Guess I am more or less ready to wrap up my research on QM. Here is the exact status as of today.

1. The status today:

I have convinced myself that my approach (viz. the idea of singular potentials anchored into electronic positions, and with a $3D$ wave-field) is entirely correct, as far as QM of non-interacting particles is concerned. That is to say, as far as the abstract case of two particles in a $0$-potential $1D$ box, or a less abstract but still hypothetical case of two non-interacting electrons in the helium atom, and similar cases are concerned. (A side note: I have worked exclusively with the spinless electrons. I don’t plan to include spin right away in my development—not even in my first paper on it. Other physicists are welcome to include it, if they wish to, any time they like.)
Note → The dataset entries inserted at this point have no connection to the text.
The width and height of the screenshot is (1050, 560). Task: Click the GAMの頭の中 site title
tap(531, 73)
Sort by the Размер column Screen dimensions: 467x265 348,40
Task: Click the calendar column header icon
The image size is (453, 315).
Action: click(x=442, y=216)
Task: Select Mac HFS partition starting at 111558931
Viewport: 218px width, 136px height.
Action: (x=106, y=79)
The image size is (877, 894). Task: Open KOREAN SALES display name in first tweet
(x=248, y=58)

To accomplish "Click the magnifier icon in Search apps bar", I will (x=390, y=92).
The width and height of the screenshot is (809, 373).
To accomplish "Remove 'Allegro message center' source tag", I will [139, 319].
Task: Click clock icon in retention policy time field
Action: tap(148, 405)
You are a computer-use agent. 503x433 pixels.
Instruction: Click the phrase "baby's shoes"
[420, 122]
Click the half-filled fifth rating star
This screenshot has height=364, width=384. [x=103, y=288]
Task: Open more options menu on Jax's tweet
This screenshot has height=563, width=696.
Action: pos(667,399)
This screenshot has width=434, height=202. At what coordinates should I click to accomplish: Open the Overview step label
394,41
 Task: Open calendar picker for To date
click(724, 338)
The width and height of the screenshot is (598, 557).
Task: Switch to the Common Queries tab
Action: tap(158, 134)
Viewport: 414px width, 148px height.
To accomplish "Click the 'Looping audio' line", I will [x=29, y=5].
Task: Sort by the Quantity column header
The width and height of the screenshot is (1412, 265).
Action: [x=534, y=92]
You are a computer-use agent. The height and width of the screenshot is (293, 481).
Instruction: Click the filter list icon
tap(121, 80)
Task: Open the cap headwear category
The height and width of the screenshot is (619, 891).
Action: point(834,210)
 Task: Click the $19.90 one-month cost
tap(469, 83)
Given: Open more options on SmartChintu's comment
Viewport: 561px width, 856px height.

As to the actual case of two interacting particles (i.e., the interaction term in the Hamiltonian for the helium atom), I think that my approach should come to reproduce the same results as those obtained using the perturbation theory or the variational approach. However, I need to verify this part via discussions with physicists.

All in all, I do think that the task which I had intended to complete (and to cross-check) before this month-end, is already over—and I find that I don’t have to give up on QM (as suspected earlier [^]), because I don’t have to abandon my new approach in the first place.

2. A clarification on what had to be worked out and what had to be left alone:

To me, the crucial part at this stage (i.e., for the second-half of March) was verifying whether working with the two ideas of (i) a $3D$ wavefield, and (ii) electrons as “particles” having definite positions (or more correctly, as points of singularities in the potential field), still leads to the same mathematical description as in the mainstream (linear) quantum mechanics or not.

I now find that my new approach leads to the same maths—at least for the QM of the non-interacting particles. And further, I also have very definite grounds to believe that my new approach should also work out for two interacting particles (as in the He atom).

The crucial part at this stage (i.e., for the second half of March) didn’t have so much to do with the specific non-linearity which I have proposed earlier, or the details of the measurement process which it implies. Working out the details of these ideas would have been impossible—certainly beyond the capacities of any single physicist, and over such a short period. An entire team of PhD physicists would be needed to tackle the issues arising in pursuing this new approach, and to conduct the simulations to verify it.

BTW, in this context, I do have some definite ideas regarding how to hasten this process of unraveling the many particular aspects of the measurement process. I would share them once physicists show readiness to pursue this new approach. [Just in case I forget about it in future, let me note just a single cue-word for myself: “DFT”.]

3. Regarding revising the Outline document issued earlier:

Of course, the Outline document (which was earlier uploaded at iMechanica, on 11th February 2019) [^] needs to be revised extensively. A good deal of corrections and modifications are in order, and so are quite a few additions to be made too—especially in the sections on ontology and entanglement.

However, I will edit this document at my leisure later; I will not allocate a continuous stretch of time exclusively for this task any more.

In fact, a good idea here would be to abandon that Outline document as is, and to issue a fresh document that deals with only the linear aspects of the theory—with just a sketchy conceptual idea of how the measurement process is supposed to progress in a broad background context. Such a document then could be converted as a good contribution to a good journal like Nature, Science, or PRL.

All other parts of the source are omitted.